O estudo do bloqueante superficial que participa diretamente do ciclo oscilatório
revelou, no âmbito teórico, duplicação do número de bifurcações encontradas em regime
potenciostático quando as velocidades de bloqueio pelo veneno e de sua oxidação eram
aumentadas. A mesma variação nas velocidades produziu aumento da frequência oscilatória e
diminuição da amplitude oscilatória para o modelo em regime galvanostático.
Ferramentas numéricas desenvolvidas permitiram avaliar o grau de harmonicidade das
séries temporais galvanostáticas e determinar que essa propriedade diminui com o aumento
das velocidades de reação relacionadas ao veneno catalítico. Desenvolveu-se também uma
metodologia para avaliar a velocidade de envenenamento aparente partindo de um conjunto
de séries temporais obtidas em condições específicas.

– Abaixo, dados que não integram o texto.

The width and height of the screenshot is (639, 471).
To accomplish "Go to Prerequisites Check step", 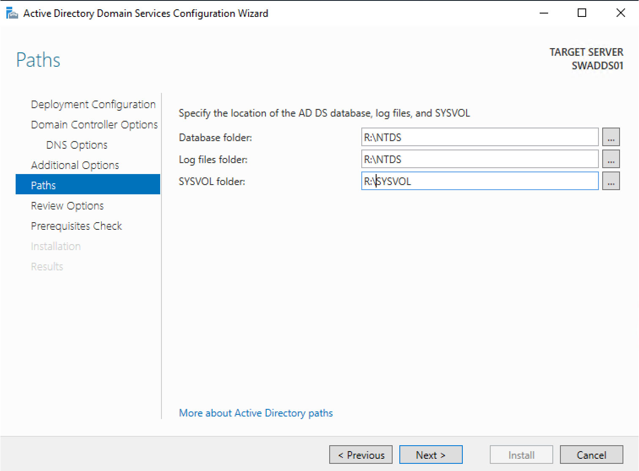I will click(76, 226).
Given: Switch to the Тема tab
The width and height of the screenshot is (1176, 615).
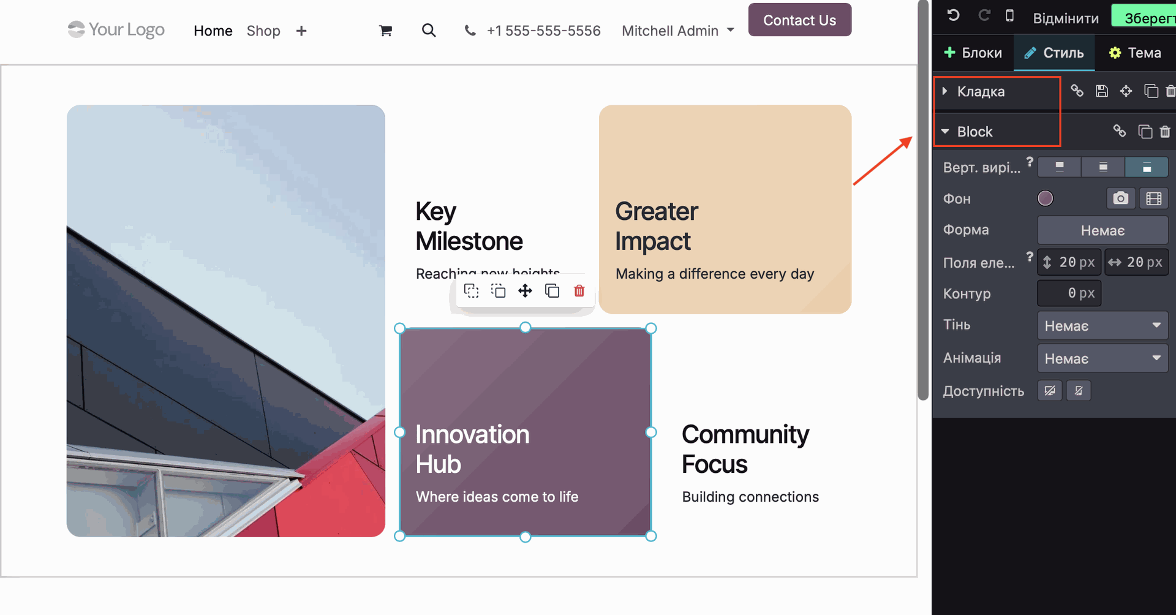Looking at the screenshot, I should coord(1135,53).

No âmbito experimental, as reações oscilatórias de metanol e etanol sobre platina
foram estudadas. Observou-se, para metanol, oscilações com frequência superior e amplitude
inferior àquelas encontradas no caso de etanol. Experimentos para avaliar a velocidade de
auto-envenenamento foram propostos, e determinaram que esse processo é mais rápido para a
reação de metanol corroborando assim a conclusão teórica de que a constante de
envenenamento e a frequência oscilatória estão diretamente relacionadas, e estas se
relacionam inversamente à amplitude.
Finalmente, o estudo de um bloqueante que atua como espectador, sem participar
diretamente do ciclo oscilatório mostrou que o efeito da adição de um ânion em ambiente
eletroquímico é o de reduzir o tempo de indução das oscilações e o tempo total que o sistema
passa oscilando. Através de derivação analítica correlacionou-se a concentração do ânion
aditivo ao aumento da velocidade de variação do potencial médio.